How the vocabulary of BERT tokenizer is generated?

kumarme072 · January 6, 2024, 11:55am

I want to know this vocabulary of BERT tokenizer generation process, how actually its created whether its the training that creates this vocabulary or its created manually by selecting potential words or what ? during the training as my understanding the model will keep updating its tokens embeddings. and also there is a process of adding tokens.
so in conclusion please answer below two questions and any further explanation would be appriciated.
What’s the limit of extension of tokens/vocab? what’s the best way to initialize the new tokens embeddings?

nielsr · January 6, 2024, 2:00pm

Hi,

One typically takes a certain representative portion of the corpus (text training data) on which one runs a so-called tokenization algorithm.
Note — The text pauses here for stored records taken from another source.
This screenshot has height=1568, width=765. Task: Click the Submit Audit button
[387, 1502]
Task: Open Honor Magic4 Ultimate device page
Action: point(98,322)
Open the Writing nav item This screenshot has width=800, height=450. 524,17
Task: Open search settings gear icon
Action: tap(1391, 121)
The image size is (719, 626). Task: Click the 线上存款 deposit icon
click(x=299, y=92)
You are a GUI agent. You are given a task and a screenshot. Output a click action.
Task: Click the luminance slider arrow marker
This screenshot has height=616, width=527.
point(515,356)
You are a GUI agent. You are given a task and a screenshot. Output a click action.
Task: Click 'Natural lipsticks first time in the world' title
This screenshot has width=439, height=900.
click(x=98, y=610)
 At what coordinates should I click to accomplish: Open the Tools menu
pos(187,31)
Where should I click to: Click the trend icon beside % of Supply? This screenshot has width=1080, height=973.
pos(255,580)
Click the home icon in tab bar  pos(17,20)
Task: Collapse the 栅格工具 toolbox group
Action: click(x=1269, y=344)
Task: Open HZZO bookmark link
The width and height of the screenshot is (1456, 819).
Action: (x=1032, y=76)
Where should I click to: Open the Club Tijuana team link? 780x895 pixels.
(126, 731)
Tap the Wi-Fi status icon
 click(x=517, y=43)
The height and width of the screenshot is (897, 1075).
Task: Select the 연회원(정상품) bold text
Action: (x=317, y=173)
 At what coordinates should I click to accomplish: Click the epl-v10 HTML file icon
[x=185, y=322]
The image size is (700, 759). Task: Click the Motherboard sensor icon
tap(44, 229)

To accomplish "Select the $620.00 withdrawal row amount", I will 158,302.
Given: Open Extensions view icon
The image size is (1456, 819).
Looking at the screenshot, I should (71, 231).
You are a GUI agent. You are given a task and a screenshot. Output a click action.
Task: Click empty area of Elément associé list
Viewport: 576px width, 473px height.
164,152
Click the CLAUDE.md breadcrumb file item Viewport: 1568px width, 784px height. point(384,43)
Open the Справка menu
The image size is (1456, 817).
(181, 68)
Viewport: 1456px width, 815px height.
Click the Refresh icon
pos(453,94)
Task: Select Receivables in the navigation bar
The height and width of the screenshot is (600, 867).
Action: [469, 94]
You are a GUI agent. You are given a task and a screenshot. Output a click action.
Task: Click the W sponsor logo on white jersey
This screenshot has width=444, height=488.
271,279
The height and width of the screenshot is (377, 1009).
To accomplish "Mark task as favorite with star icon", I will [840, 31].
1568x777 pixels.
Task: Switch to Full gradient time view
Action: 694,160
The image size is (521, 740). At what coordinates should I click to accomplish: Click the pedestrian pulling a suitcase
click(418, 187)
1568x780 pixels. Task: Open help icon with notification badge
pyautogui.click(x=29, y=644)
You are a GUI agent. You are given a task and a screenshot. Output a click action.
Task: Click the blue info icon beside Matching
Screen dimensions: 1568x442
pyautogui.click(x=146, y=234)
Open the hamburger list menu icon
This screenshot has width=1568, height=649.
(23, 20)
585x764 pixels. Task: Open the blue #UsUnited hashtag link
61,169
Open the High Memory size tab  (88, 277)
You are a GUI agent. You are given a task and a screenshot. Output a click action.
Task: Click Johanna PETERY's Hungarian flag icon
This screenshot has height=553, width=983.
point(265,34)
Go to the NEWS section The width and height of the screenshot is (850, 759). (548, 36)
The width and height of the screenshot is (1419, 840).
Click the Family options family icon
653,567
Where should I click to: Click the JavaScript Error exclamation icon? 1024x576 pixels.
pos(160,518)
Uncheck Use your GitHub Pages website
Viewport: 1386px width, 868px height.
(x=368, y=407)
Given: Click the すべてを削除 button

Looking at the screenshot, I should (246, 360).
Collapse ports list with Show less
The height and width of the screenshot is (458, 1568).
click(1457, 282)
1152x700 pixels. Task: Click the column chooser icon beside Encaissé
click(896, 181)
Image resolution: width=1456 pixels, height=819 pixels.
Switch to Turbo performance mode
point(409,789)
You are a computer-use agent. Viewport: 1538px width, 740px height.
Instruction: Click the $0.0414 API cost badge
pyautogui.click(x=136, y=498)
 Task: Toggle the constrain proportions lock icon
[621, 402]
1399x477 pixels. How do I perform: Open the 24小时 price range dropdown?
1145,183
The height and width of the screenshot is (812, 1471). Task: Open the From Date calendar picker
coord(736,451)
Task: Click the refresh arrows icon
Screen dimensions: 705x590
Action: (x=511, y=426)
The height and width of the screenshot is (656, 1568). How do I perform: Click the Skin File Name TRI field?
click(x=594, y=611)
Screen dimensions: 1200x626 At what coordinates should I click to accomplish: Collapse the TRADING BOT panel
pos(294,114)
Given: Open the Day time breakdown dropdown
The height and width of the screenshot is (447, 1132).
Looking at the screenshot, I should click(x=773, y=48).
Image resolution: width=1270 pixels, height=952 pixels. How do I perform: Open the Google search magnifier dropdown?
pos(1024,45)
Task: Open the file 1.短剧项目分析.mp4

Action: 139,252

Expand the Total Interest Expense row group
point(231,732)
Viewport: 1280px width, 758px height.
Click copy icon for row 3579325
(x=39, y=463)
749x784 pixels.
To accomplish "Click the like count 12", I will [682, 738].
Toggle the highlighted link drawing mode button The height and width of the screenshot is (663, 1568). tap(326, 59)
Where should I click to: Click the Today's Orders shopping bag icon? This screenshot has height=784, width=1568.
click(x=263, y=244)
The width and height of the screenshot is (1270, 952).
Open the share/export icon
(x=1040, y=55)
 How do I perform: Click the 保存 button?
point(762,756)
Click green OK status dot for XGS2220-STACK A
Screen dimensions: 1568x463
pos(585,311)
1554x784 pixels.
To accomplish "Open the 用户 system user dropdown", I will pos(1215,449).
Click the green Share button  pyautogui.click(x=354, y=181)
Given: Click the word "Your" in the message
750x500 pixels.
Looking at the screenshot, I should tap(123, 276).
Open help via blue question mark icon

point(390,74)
Popular tokenization algorithms include WordPiece, SentencePiece, BPE (byte-pair encoding). This tokenization algorithm outputs a vocabulary, which is just a list of tokens (typical vocabularies include about 30k tokens). The vocabulary is created based on frequency of the tokens in the text. This is why Hugging Face built the Tokenizers library, to “train” these tokenization algorithms on your text. By training, we simply mean creating this vocabulary based on frequency.

Once we have the vocabulary, we can use it to tokenize texts (by simply looking up the tokens in the vocabulary which is then matched against text) and we can start training a PyTorch/JAX model.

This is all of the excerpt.